I get a lot of fisher people asking me for tips and tricks on better approaches to effective fly fishing out side of having the right set up and good quality nymphs. Firstly the answer is not spending the winter filling your fly boxes with patterns un-tried and un-tested, if you want to do a winters tying only tie the flies that worked last season and tie them in all sizes and weights. Over the years, I have spent a lot of time working on, and thinking about the small details that result in productive approaches and the things we as angler can do to try and shift the odds in our favor a little bit more. I am no expert but I have some thoughts on the matter. There is a fair bit of stuff to consider when you break everything down, such as beat management, fatigue, fish behavior and the like. However, here is a few important pointers and hopefully there is somethings in this post that you will consider in the coming season when you approach the river that will aid your ability to catch more fish. 

1. Identify the predominant lies and protective lies of the fish in the beat.

It is crucial to discover this from inspecting your beat before you start fishing or enter the water. The predominant lie is where the

fish sit undisturbed and feed away naturally. This could be the shallow margins or the side of the main current near by. But not to far away there will be a place where they go for protection once disturbed, this could be a deeper pocket, behind or under some object in the water. Once you begin fishing and wading some fish will move from one to the other once they are aware of your presence; so you must know when to also move from one to the other to keep catching fish. There can be many of each of the lies in one beat. Discovering these will save you time fishing all the water on your beat and fishing water where there is less or no fish. Moving quickly between the predominant lies in the beat will result in clocking up early scores on the card or fish in the net and knowing where the fish go once you have gone through the honey holes will save time in finding them the second time around and allow you to target pockets of fish in their protective lies.

2. Fatigue and body posture

This is something a lot of anglers don't spend enough time on; you cant fish or wade a beat properly if you are tired and you will lose

your focus during a fishing session. The single biggest problem I encounter when coaching anglers is them getting tired and lose concentration on the water, leader, dry fly or indicator and miss the signs of the takes. So we must focus on how to conserve energy and slow down fatigue of the legs, arms and especially the eyes. Your posture during fishing can help, having an open stance not only will allow you better and safer wading but it will engage your core and help support your back and arm as you reach forward while nymphing. This stance will also allow for better netting practice as when you hook a fish you are now in a position to take a large step forward and move several foot closer to the hooked fish and scoop the fish within seconds of a hook up.
Having good glasses (dont have to be the most expensive) that suit the day light is crucial as the wrong lenses will cause you to having to try and focus harder on the small indicators or dries. Therefore your eyes become tired and you stop looking and miss the signs of a take. Another aspect for good vision and tired eyes is your hat. A long billed hat pulled down over your eyes will tunnel your vision and save on fatigue, this will also allow you to see smaller objects further away. Also it will save you from be distracted by the view or the passing wildlife.
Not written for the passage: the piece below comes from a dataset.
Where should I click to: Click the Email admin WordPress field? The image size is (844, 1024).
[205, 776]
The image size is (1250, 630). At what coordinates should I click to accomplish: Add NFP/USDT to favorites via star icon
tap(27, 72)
Good core strength will allow you to wade quickly through heavy water, it is worth considering this and some simple exercises will give you better strength in the water and more confidence.

3. Be a predator
Another aspect of posture. Standing straight up is not only bad for
your back and makes it easy for the fish to see you, it is also takes it toll on your concentration levels. If you can imagine any predator in the wild before they strike and their posture before they do so; there body position is curled up ready to strike. This is not only for the speed of the attack but to also have full focus and concentration on its prey. Being a hunter instead of an angler is a lesson I learned many years ago and one that stuck with me and I regually remind myself of. I often say to anglers imagine a photog you is going to feature on the front of your favourite magazine and this photo could be taken at any moment when you are fishing. So do you want to be seen standing straight up in the air sticking out or do you want to be published where you are on one or two knees totally focused on your prey and reaching out to full length in complete control.

4. Hearding and moving fish
In long beats where the fish are spread out it can be good practice to heard or move the fish into pods to maximize your chance of a
good catch rate. Fish will move in different ways depending on the species and the time and place. For brown trout sometimes you need to gently push them to the head of their territory. This is not necessarily the head of a run as there can be several heads of territory in one run, depending on on its size and volume of fish in the section of water. In doing so, you will also heighten the aggression levels of the fish and they will attack your flies out of that aggression rather than looking to eat food. Of course the best thing is if you heard the fish you know where they are.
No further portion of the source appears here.